Once you find the line with "Task: Click the clock icon next to ArgenBTC" in the entries below, return exactly every line from it through the line with "Screen dimensions: 670x553".

■ Given data
↓

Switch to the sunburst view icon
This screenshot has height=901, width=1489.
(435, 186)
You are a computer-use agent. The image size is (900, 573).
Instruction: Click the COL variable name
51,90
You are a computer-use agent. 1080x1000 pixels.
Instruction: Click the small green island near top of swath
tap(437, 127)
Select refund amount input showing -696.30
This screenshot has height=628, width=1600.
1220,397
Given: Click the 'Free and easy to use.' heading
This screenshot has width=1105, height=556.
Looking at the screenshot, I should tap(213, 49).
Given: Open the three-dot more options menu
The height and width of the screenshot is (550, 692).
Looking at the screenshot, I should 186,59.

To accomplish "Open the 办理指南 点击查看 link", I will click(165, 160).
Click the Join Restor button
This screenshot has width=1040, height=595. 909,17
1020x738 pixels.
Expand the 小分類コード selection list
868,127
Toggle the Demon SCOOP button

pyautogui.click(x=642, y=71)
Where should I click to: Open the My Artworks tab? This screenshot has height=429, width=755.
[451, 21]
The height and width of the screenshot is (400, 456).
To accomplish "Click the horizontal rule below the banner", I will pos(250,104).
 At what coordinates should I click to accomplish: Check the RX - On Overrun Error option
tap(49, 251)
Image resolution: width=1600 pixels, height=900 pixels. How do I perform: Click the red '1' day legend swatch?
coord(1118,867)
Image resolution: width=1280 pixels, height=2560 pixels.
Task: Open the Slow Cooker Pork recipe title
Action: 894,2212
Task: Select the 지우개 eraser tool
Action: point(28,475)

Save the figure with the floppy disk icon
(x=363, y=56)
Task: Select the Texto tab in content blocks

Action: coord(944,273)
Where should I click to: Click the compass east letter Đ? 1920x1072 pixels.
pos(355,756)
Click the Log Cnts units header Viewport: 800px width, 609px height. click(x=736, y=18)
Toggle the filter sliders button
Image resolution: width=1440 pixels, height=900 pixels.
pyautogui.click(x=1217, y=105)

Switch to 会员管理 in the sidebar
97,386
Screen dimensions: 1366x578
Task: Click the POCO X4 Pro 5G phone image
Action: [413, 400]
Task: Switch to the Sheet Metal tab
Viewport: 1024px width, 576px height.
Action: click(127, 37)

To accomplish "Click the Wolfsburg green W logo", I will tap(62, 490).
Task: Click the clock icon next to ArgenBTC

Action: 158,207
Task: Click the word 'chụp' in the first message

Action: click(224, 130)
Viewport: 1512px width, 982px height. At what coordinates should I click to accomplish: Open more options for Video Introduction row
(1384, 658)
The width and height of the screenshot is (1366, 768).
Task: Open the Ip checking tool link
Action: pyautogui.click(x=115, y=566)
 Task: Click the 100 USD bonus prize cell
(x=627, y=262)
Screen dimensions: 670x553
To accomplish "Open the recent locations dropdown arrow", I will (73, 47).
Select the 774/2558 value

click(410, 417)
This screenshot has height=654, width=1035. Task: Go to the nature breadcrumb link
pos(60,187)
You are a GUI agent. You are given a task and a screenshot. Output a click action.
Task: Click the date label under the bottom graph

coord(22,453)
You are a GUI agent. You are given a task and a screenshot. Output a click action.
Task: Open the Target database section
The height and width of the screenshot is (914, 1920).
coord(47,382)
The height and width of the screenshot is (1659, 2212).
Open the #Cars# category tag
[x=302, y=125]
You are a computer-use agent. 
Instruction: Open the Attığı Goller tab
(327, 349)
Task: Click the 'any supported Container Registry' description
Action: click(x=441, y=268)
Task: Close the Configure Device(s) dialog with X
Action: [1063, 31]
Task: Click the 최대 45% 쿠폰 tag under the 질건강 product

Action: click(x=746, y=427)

↑

■ Answer to this exercise
Task: Click the clock icon next to ArgenBTC

Action: 158,207
Task: Click the word 'chụp' in the first message

Action: click(224, 130)
Viewport: 1512px width, 982px height. At what coordinates should I click to accomplish: Open more options for Video Introduction row
(1384, 658)
The width and height of the screenshot is (1366, 768).
Task: Open the Ip checking tool link
Action: pyautogui.click(x=115, y=566)
 Task: Click the 100 USD bonus prize cell
(x=627, y=262)
Screen dimensions: 670x553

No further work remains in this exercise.